Mas essa regra – que os senadores mais experientes consideram ser essencial para que o debate continue a fazer sentido e a ter resultados práticos no Senado – foi eliminada esta quinta-feira pela maioria do Partido Republicano. Como as regras podem ser alteradas por uma maioria simples, os 52 senadores do Partido Republicano aprovaram a alteração e, a partir de agora, o filibuster deixa de fazer sentido: como agora bastam 51 votos para derrotar um filibuster da minoria (quando antes eram necessários 60), o partido que está em maioria conseguirá facilmente aprovar o juiz nomeado pelo seu Presidente sem ser preciso dialogar e chegar a consensos com a minoria.

Troca de acusações

O Partido Democrata acusa o Partido Republicano de ser o mais responsável por esta situação, ao recusar-se a pedir outro juiz ao Presidente – um que não seja tão conservador do ponto de vista dos democratas; os republicanos dizem que o responsável é o Partido Democrata, por insistir em bloquear o juiz Neil Gorsuch e, por isso, não lhes deixar outra alternativa para além da eliminação da regra dos 60 senadores.

Os republicanos apontam também o dedo aos democratas porque em 2013 foi o Partido Democrata que eliminou a regra dos 60 senadores para as nomeações de cargos executivos e juízes federais. Apesar desse passo no sentido do fim do diálogo no Senado, o Partido Democrata (que estava em maioria nessa altura) manteve intacta a regra dos 60 senadores para a nomeação de juízes do Supremo Tribunal.

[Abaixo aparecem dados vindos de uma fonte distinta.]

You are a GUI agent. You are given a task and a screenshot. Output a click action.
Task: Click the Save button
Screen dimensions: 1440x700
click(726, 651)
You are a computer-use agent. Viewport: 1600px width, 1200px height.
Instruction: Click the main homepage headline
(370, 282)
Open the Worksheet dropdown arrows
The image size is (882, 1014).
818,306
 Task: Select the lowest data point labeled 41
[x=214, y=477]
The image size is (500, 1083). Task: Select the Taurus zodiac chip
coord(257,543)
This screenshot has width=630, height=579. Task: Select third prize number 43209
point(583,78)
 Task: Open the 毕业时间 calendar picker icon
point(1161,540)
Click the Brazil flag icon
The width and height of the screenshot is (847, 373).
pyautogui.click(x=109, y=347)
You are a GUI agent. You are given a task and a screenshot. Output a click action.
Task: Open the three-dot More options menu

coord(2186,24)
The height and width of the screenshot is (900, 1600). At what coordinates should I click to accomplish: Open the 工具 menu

Senadores mais experientes, como John McCain, do Partido Republicano, consideram que estas mudanças são muito perigosas porque podem levar à proposta do fim da regra dos 60 quando está em causa o debate e a aprovação de leis importantes. Apanhado sem saber pelos microfones da NBC, McCain disse quinta-feira que quem defende a eliminação desta regra é "um idiota estúpido". Apesar disso, o senador do Arizona votou esta quinta-feira a favor do fim da regra, argumentando que é a única forma de aprovar o juiz Neil Gorsuch, que ele considera ser o melhor para preencher o vazio no Supremo.

Neil Gorsuch tem 49 anos e um passado de decisões mais favoráveis às empresas e contra a liberdade de escolha no aborto, por exemplo. É visto pelos conservadores como um bom substituto de Antonin Scalia, considerado um dos mais conservadores da história moderna do Supremo norte-americano.

Com esta nomeação, o Supremo volta a ter nove juízes: quatro são progressistas (dois nomeados por Bill Clinton e dois nomeados por Barack Obama) e cinco são conservadores (três nomeados por George W. Bush, um nomeado por Ronald Reagan e, a partir de sexta-feira, um nomeado por Donald Trump).

Entre os juízes mais velhos estão dois progressistas (Ruth Ginsburg, 84, e Stephen Breyer, 78) e um conservador que alinha várias vezes com decisões progressistas (Anthony Kennedy, 80), pelo que o Presidente Donald Trump poderá ter a oportunidade de nomear mais três juízes conservadores, principalmente se for reeleito em 2020.

A votação final está marcada para sexta-feira ao fim da tarde, mas o resultado não será nenhuma surpresa – como todos os 52 senadores do Partido Republicano aprovaram esta quinta-feira a mudança da regra para poderem aprovar Neil Gorsuch, é evidente que o partido terá sexta-feira um mínimo de 51 votos exigidos para a aprovação.